Paxlovid lowered the risk of COVID-19 hospitalization and death by 73.7% compared to placebo. It also reduced medical visits for COVID-19 by 65% and severe symptoms by 22% to 46% in the weeks after treatment. Additionally, those who took Paxlovid experienced symptom relief two days sooner than those on placebo.
McLaughlin discussed the new information this analysis provides about Paxlovid in previously infected or vaccinated patients, “I think the biggest thing that it adds is that there’s still an incremental benefit in today’s world among people with pre-existing immunity to take Paxlovid. If you’re a high-risk patient and you’re eligible for Paxlovid, it’s still providing a benefit against hospitalization and death. We also showed that it reduced severe symptoms and reduced all COVID-19-related medical encounters, so it’s still providing a benefit, even though the absolute rates of disease aren’t the same as we saw early on in the pandemic.”

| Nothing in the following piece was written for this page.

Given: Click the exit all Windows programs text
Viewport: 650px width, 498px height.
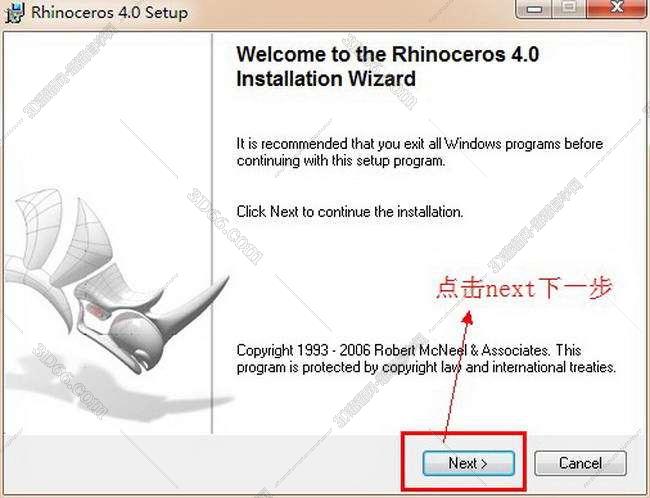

The effectiveness of Paxlovid administered within 5 days of the onset of COVID-19 symptoms was evaluated against a placebo over 28 days across various pre-defined outcomes. The analysis combined data from two Phase 2/3 randomized controlled trials with modified intention-to-treat populations:
1. High-risk EPIC-HR patients who were unvaccinated and seropositive for SARS-CoV-2 at baseline
2. High-risk EPIC-SR patients who had previously received a COVID-19 vaccine.
According to McLaughlin, clinicians should note, “There’s still a benefit of Paxlovid, and even though we’re not in the height of the pandemic, it’s still providing a benefit for patients. So if you have an eligible patient in front of you who could benefit from Paxlovid and meets the guidelines for Paxlovid, then you should think about offering that drug to them, because it’s still going to reduce their risk of severe outcomes that we know are still occurring from COVID-19.”
In a group of trial participants with existing natural or vaccine-derived immunity to SARS-CoV-2, Paxlovid treatment significantly lowered the risk of COVID-19 hospitalization and death, with a number needed to treat of 71. Patients who received the treatment also had fewer medical visits related to COVID-19, a lower chance of experiencing severe symptoms, and a quicker recovery. These findings highlight the effectiveness of Paxlovid in high-risk patients with prior SARS-CoV-2 immunity.